It’s not easy to explain why this book is so wonderful. If I say it’s a history of pop music, many of you will groan. And I’d understand. Most books about pop music are rubbish. If I add that this was published in 1972, you’ll probably also think it’s useless, outdated. But After the Ball is no nerdy encyclopaedia of bands and hits, dependent for its value on being current. This is a personal essay, and one so charming, so idiosyncratic, so simply well-written that it’s irresistible. I discovered the book in the public library when I was perhaps twelve or thirteen. It didn’t matter that I’d never heard (and, back then, had no chance of hearing) most of music Whitcomb was talking about. I fell in love with the book and have loved it ever since.

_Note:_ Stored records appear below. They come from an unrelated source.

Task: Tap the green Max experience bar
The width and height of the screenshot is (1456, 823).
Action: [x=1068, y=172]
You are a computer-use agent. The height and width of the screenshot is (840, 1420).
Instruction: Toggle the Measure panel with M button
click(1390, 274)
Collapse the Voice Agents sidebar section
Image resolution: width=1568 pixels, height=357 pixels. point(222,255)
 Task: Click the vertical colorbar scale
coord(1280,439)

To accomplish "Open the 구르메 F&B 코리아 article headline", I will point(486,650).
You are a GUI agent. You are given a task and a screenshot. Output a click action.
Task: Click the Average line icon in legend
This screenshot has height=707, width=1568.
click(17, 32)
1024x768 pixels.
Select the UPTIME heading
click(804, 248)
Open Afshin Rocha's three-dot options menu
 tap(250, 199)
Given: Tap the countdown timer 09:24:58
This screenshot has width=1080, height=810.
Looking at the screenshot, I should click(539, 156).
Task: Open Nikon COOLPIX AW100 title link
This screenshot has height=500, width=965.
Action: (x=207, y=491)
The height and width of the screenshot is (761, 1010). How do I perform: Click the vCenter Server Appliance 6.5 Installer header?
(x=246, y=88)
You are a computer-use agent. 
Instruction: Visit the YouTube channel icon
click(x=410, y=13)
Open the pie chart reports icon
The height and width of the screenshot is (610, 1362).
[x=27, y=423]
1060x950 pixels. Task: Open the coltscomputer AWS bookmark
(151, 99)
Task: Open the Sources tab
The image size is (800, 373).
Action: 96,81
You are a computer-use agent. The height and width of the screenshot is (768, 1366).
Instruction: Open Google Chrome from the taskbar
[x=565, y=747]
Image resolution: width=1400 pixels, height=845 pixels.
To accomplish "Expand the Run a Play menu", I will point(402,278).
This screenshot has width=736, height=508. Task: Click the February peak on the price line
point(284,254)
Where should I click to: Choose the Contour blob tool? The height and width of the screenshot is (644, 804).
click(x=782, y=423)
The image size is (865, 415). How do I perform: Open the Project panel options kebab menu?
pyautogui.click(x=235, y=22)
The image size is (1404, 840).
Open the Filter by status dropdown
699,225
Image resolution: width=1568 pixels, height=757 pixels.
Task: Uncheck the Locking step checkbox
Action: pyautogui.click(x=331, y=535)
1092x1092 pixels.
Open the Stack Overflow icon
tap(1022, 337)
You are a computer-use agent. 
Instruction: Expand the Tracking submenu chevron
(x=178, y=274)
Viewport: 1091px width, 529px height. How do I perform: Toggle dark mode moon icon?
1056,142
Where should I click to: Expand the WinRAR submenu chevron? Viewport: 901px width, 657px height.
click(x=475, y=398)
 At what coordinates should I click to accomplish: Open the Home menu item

A few explanations. ‘Pop music’ in this connection doesn’t mean just the usual rock’n’roll roster (Bill Haley, Elvis, the Beatles). We’re talking about commercial popular music, going back to the time the industry first assumed a recognisably modern shape. The title After the Ball derives from Chas. K. Harris’s sentimental ballad of 1892, the first million-selling song (which, in those days, meant a million copies of sheet music).
The author, Ian Whitcomb, was a minor sixties pop star, briefly famed for his bizarre falsetto hit ‘You Turn Me On’ (1965). The book begins and ends autobiographically. On tour in the USA, Whitcomb the pop star (not incidentally, a history graduate from Trinity College, Dublin) suddenly wonders what on earth this whole pop thing is all about. Where did it come from? What does it mean? He decides to find out, plumbing through the eras of ragtime, jazz, swing, and rock, veering frequently between America and Britain, with many an acute observation on the way, before returning, finally, to his young pop star self and the inevitable end of his career.
What makes the book is the way that Whitcomb writes. His is a relaxed, wry idiom, perfectly suited to a subject matter he at once regards with passion but never quite takes seriously. Nothing could be further from the dull sociological treatises to which pop music has been subjected in recent years. There are passages that are laugh-out-loud funny. There are moments of sheer poetry. Fiction and fantasy mingle with fact. If there were an award for the best book about pop music ever written, my vote would go to After the Ball.
Whitcomb’s later book about sixties pop music, Rock Odyssey (1983) is also wonderful, as is his memoir of his life as an Englishman in California, Resident Alien (1990). He’s a tremendous writer, wonderfully readable, wonderfully entertaining. His online radio shows, in which he plays and talks about the retro music featured in his books, are well worth checking out.